There's even more irony in that choice of pejorative, in this context. Ahem.

But I do share your basic position: I don't like emoji, and don't think that the standard definition of "word" encompasses them...but I'm also not convinced that "word" and "written word" are as synonymous as Roger is arguing. Especially since words have been around a lot longer than writing has, and not all writing systems are alphanumeric.

I think of emoji as symbols. We replace symbols like @ and % with words such as "at" (or "each") and "percent", but we don't think of them as words themselves.

It's understood that symbols are mere representations of an object or concept.
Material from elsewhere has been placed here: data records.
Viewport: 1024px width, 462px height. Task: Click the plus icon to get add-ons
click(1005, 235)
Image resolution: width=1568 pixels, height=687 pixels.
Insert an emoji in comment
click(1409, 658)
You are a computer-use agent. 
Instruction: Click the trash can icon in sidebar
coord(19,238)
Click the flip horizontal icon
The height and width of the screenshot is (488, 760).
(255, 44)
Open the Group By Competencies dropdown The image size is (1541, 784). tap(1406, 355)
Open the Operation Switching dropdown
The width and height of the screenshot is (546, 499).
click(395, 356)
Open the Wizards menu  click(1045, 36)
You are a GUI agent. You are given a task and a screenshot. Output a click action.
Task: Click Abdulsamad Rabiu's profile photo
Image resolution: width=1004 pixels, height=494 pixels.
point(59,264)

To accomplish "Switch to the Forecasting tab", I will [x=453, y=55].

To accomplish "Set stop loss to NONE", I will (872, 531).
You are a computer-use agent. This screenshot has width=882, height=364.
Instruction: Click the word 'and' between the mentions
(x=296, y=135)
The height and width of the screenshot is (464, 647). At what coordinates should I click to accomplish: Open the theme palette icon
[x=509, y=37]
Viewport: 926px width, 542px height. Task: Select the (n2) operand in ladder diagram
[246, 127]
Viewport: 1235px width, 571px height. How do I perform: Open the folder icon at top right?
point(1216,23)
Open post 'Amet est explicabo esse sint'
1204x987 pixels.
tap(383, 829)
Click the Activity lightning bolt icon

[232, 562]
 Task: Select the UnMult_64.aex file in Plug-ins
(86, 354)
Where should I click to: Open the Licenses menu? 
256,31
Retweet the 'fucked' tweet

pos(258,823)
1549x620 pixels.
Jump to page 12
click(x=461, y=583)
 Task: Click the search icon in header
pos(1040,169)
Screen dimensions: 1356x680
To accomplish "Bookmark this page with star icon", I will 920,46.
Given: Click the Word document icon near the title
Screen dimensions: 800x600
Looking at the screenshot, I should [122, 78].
But aren't words also mere representations of an object or concept? The word "pipe", or even a picture of a pipe, is not a pipe.



So, what is our definition of "word," if we don't like the way that the Oxford Dictionaries folks are trying to redefine it?

[Digression: I'm reminded of the fuss over two Latin translations of the Greek of John 1:1--Jerome's "In principio erat Verbum" vs. Erasmus's "In principio erat Sermo" for "Ἐν ἀρχῇ ἦν ὁ λόγος". In ancient Greek, λόγος (logos) very rarely refers to a single word in a sentence. There are other terms for that sort of grammatical usage: ἔπος (epos), λέξις (lexis), ὄνομα (onoma), ῥῆμα (rhēma). Here's the full text of an article on the subject, if anyone's interested in my little tangent.]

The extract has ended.